Health care in the United States is rapidly evolving in a way that has nothing to do with the Affordable Care Act. As patients have grown increasingly concerned about having access to safe, cost-effective health care provided by qualified professionals, they have become increasingly comfortable with the wide variety of credentials qualified professionals may have behind their names. Tennesseans are no different.
And yet, a bill proposed in the Tennessee legislature (SB 1935/HB 1896) would actually prevent many Tennesseans from having access to safe, cost-effective pain management services provided by qualified health-care professionals, namely certified registered nurse anesthetists (CRNAs). How?
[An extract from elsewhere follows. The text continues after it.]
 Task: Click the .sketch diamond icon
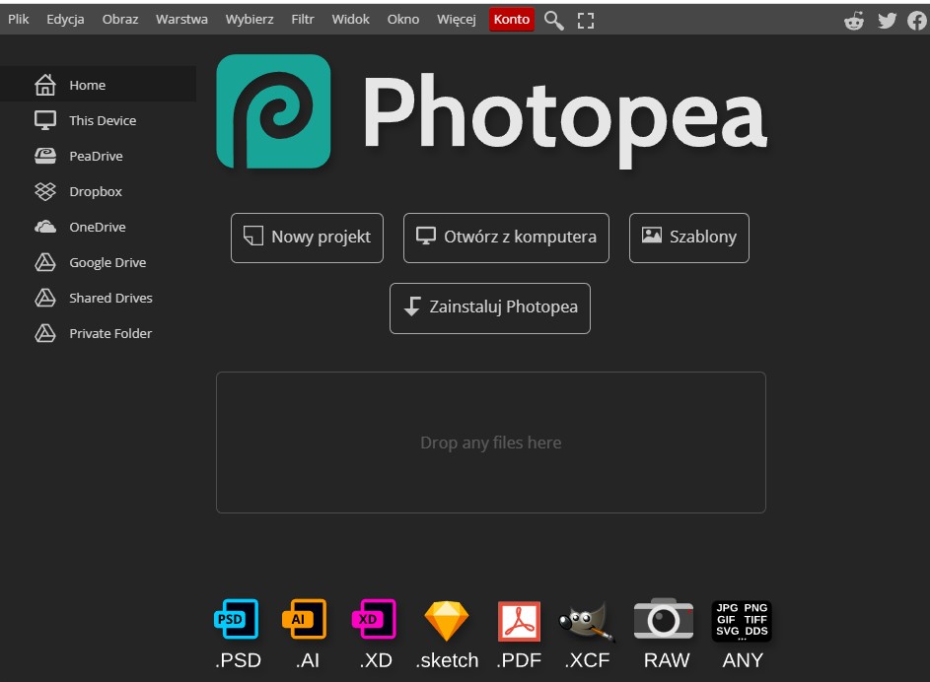click(x=446, y=619)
By requiring a limited group of physicians to provide on-site supervision of pain-management services, a burdensome, expensive and unmanageable restriction that could shut down pain management services in many facilities across the state, especially those in rural and other medically underserved areas.
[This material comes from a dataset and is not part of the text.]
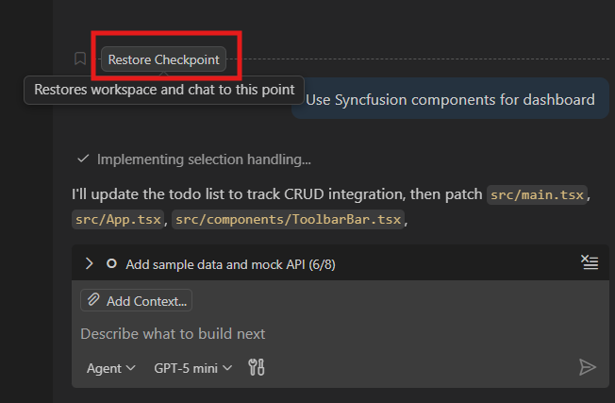Clear the todo list with the clear icon
This screenshot has height=403, width=615.
590,263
The Federal Trade Commission has expressed strong concerns over the Tennessee bill, as it has over similar pain management rules and legislation proposed in Alabama and Missouri. The FTC was equally pointed in stating its concerns over the medical community’s attempt to use legislation to monopolize pain management in Tennessee. In the strongly worded letter and accompanying press release dated Oct. 5, 2011, the FTC stated that “Access to pain management services in Tennessee is likely to be compromised by unnecessary limits on the abilities of APNs (advanced practice nurses), CRNAs, doctors, and other health-care professionals to provide those services, with no demonstrable safety benefits.”
The FTC further stated that “Access problems may be especially acute for elderly patients with chronic pain, as well as rural and low-income Tennesseans.” The agency recommended that “Absent evidence of specific safety issues ... the bill be rejected, because it is likely to raise costs and limit access.”
CRNAs are highly qualified anesthesia professionals who safely provide more than 32 million anesthetics to patients each year in the U.S., including for pain management. In Tennessee, nurse anesthetists have been a fixture for more than 100 years. Today, more than 1,800 CRNAs ensure safety and comfort for pain management as well as surgical, obstetrical and trauma stabilization patients across the state, and in rural Tennessee CRNAs are the sole anesthesia providers in 39 of 95 counties.
The Tennessee Association of Nurse Anesthetists (TANA), like the Federal Trade Commission, encourages our state legislators to defeat SB 1935/HB 1896, a bill that would surely be detrimental to hundreds of thousands of pain patients across the state.
The message and the evidence are clear: Tennesseans deserve access to safe, cost-effective health care, and qualified professionals such as CRNAs are part of the solution to meeting the demand.
Mark J. Haffey, CRNA, MSN, APN, chairs the public relations committee for the Tennessee Association of Nurse Anesthetists.